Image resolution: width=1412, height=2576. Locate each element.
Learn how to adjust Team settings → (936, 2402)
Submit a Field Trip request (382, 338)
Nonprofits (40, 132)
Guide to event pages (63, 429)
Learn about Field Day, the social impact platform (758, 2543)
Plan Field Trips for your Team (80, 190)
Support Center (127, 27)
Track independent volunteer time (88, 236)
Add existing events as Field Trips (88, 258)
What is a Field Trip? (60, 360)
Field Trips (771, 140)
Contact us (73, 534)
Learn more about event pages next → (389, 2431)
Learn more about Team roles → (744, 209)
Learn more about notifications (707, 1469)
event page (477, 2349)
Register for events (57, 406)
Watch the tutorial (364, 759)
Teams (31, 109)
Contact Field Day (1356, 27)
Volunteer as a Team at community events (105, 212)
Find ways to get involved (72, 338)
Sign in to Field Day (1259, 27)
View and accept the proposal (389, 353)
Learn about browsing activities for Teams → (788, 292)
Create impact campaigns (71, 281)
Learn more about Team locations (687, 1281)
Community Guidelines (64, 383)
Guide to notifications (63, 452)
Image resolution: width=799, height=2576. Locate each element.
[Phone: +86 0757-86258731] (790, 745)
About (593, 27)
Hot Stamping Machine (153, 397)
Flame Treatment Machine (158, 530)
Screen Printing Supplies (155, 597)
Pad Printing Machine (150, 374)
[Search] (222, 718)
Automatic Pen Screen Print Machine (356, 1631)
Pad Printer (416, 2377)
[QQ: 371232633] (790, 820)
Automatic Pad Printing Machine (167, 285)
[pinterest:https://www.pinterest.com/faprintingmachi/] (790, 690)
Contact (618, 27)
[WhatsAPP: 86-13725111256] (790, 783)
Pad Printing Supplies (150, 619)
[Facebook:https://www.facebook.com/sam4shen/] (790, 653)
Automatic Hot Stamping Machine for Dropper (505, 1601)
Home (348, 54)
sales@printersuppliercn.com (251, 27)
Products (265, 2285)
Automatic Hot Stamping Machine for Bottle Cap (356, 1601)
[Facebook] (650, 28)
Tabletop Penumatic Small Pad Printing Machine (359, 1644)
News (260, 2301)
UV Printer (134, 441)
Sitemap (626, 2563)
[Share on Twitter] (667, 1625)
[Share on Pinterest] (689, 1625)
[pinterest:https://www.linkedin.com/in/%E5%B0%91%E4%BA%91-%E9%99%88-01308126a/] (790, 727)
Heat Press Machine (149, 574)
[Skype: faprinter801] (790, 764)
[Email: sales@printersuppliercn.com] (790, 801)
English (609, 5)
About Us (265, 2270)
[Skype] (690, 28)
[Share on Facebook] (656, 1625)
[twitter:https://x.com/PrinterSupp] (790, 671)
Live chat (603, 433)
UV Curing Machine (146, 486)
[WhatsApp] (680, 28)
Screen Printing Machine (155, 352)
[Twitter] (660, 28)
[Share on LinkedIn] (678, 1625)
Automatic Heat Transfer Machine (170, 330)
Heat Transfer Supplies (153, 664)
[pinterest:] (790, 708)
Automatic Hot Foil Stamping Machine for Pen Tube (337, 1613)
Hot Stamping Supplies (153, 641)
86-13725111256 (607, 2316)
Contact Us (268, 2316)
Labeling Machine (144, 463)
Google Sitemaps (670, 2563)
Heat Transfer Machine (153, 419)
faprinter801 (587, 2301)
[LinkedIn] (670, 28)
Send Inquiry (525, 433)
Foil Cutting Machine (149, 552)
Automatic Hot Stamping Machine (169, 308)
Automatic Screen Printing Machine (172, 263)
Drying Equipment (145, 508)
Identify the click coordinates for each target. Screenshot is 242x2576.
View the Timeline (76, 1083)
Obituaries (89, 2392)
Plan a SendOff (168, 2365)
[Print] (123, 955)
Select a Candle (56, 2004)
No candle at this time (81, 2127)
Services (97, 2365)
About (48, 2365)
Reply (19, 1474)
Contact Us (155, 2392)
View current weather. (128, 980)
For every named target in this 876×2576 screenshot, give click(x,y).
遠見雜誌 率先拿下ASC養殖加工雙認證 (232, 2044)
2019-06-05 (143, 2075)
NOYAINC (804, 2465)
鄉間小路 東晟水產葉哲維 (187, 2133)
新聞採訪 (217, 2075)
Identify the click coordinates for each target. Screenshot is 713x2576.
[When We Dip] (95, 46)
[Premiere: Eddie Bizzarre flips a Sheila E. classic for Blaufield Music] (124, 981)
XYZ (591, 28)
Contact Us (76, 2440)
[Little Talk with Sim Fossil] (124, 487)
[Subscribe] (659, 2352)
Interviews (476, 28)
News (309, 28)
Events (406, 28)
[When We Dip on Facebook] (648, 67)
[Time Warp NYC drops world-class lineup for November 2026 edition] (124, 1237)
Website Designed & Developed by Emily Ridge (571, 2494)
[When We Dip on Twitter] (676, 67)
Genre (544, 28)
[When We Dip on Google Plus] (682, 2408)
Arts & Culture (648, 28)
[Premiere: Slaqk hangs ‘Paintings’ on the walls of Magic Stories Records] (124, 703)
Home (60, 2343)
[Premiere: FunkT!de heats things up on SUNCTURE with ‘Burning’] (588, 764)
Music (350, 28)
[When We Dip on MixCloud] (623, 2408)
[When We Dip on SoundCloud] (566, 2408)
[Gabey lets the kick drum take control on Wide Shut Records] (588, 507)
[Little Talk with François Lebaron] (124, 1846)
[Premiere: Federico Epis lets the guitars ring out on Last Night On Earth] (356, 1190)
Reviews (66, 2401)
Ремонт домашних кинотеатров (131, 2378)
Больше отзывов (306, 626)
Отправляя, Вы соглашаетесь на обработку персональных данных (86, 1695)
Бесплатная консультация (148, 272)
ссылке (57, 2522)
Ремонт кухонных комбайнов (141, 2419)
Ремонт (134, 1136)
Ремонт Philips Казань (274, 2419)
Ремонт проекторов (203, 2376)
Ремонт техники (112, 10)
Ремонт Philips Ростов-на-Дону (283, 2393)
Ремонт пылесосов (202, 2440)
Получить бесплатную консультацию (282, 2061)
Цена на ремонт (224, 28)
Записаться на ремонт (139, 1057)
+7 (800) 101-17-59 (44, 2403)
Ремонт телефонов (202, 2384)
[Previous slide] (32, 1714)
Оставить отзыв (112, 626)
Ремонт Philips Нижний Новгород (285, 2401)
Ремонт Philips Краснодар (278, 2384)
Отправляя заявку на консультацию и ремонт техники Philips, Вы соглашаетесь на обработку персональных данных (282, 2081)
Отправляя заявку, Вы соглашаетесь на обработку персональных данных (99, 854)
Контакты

■ ■ ■

*What is required*
When every line of the listing has been checked for the string "with", give only the number of lines that contain it.

*Result for this task*
3